Por Nicholas Woodward

The final season of the popular HBO fantasy-drama Game of Thrones caused more upheaval than can usually be expected from a television show. By the airing of the penultimate episode, fans were taking to social media to express their grievances. A petition to “remake the final season with competent writers” garnered more than 1.5 million signatures. Media outlets produced countless content about the show, the responses, and the controversies. While most analyses of the tumult focused on the increasingly participatory nature of contemporary media products and polemics over whether audience’s can claim “ownership” of their favorite films and TV shows, a more ignored aspect is that it reflects a major shift in how audiences delineate their experiences with the media. In short, the controversy over the end of Game of Thrones mirrors a recent trend-we are nearing the end of endings.

According to Marshall Berman in All That Is Solid Melts Into Air: The Experience of Modernity, the spirit of modern times is encapsulated in the modern novel. The plot of the modern novel is propelled by the climb towards the climax, followed by its descent to the conclusion. Just like that, the story ends and the characters disappear, their journeys complete. For the last 300 plus years, media consumption has been characterized by this confrontation with the end. Readers of modern novels will know the experience of reading the last line of a story and being met with a sense of disappointment that the ending has been reached and there is nothing beyond the last period. The same experience is mirrored in other forms of media: the rolling credits of a film, the last track of an album, the sign off at the end of programming for regional television stations. It’s a haunted feeling. The spectacle vanishes, and people find themselves once again faced with the bare facts of daily life, but now quietly followed by the ghost of the story recently completed.

If modern times are exemplified by the modern novel, postmodern times are represented by the Facebook feed. The Facebook feed is all descent- one can scroll for hours and never reach the end, because there is no end. Videos play on endless loops. The same meme will reappear, transformed or re-contextualized, pursuing the feed’s viewer. If finishing a novel results in a sentiment similar to being haunted by a ghost, scrolling through the Facebook feed is more akin to being chased by zombies. Millions on images, opinions, sentiments, and desires sweep over us like an invading army of White Walkers, refusing to grant us space to think, reflect, or be quietly haunted by any of the images or ideas that we had just consumed.

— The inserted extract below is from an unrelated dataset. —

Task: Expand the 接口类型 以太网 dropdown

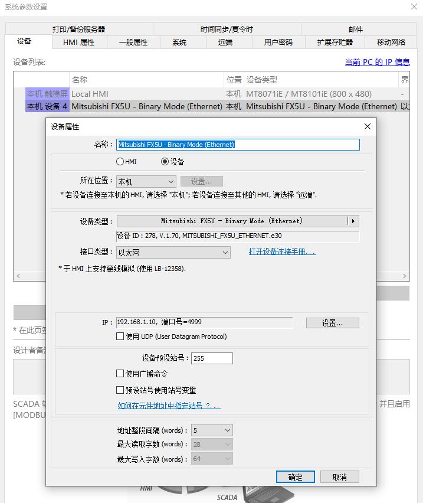Action: click(173, 253)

The prohibition on rest that modern media enforces on audiences finds an accomplice in technology. In the book 24/7: Late Capitalism and the Ends of Sleep, author Jonathan Crary observes that devices such as cellphones are almost never turned off these days, but instead are designed to go into a fitful “sleep,” which can be broken at the slightest touch. Smartphones are ever-ready to spring to life and resume production. Crary notes that the same is now expected of the contemporary worker and media consumer. We should never be completely off, but rather always connected or on the cusp of reconnecting.

Audiences today are conditioned to be consumers who never tire, and in order to do so, media content can never reach an ending. Various media trends provide evidence that media products and the stories they share are now designed to endless expand backwards and forwards. Films are appended with multiple sequels or prequels, or are destined to be part of a “universe,” a strategy that is now frequently employed in the popular superhero films over the last decade. Books are contracted if they can easily be developed into a series of novels or a television show. Old characters are remade and repackaged. New fashions are formed by remixing old ones. Fans are encouraged to help with the expansion of media products by expressing their opinions of the content, or even taking over the story and developing it in their own, idiosyncratic way, as evidenced by the growing popularity of “fan fiction.”

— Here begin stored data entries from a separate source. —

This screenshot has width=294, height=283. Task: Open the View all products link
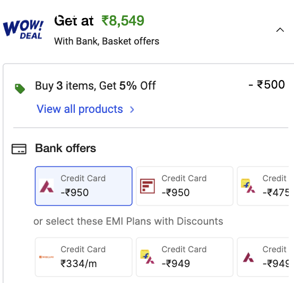point(80,109)
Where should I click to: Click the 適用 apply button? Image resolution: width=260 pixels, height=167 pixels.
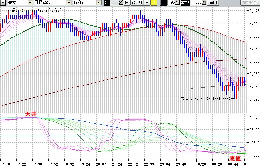[213, 3]
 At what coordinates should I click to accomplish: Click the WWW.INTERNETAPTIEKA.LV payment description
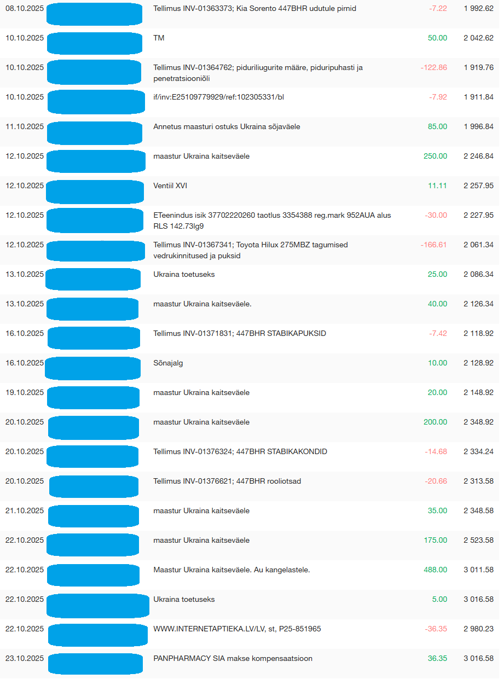click(x=237, y=629)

The result is that no story ever seems to truly end, not even with the death of a main character. The Terminator is melted, but is reconfigured various times to return as a hero instead of a villian. The actor most associated with the modern rendition of a comic book character dies, but the Joker is quickly “rebooted” to live his history again. Arya Stark announces that she will explore the West, and audiences know that she will be back on the screen shortly, surely joined by cameos by other characters from Game of Thrones, a series which has, according to the uproar, ended.

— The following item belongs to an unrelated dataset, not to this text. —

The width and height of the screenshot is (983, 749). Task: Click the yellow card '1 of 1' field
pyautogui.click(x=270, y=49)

So Game of Thrones fans who were unsatisfied with the last episode of the series should take heart. The story has not ended, and probably won’t end until its associated characters no longer bring in a profit. But for those of us who prefer to be haunted by an impactful story, instead of inundated by stories that have no meaningful conclusion, the media’s zombie apocalypse, in which nothing ends forever and any character might be back in a new form, shows no signs of abating.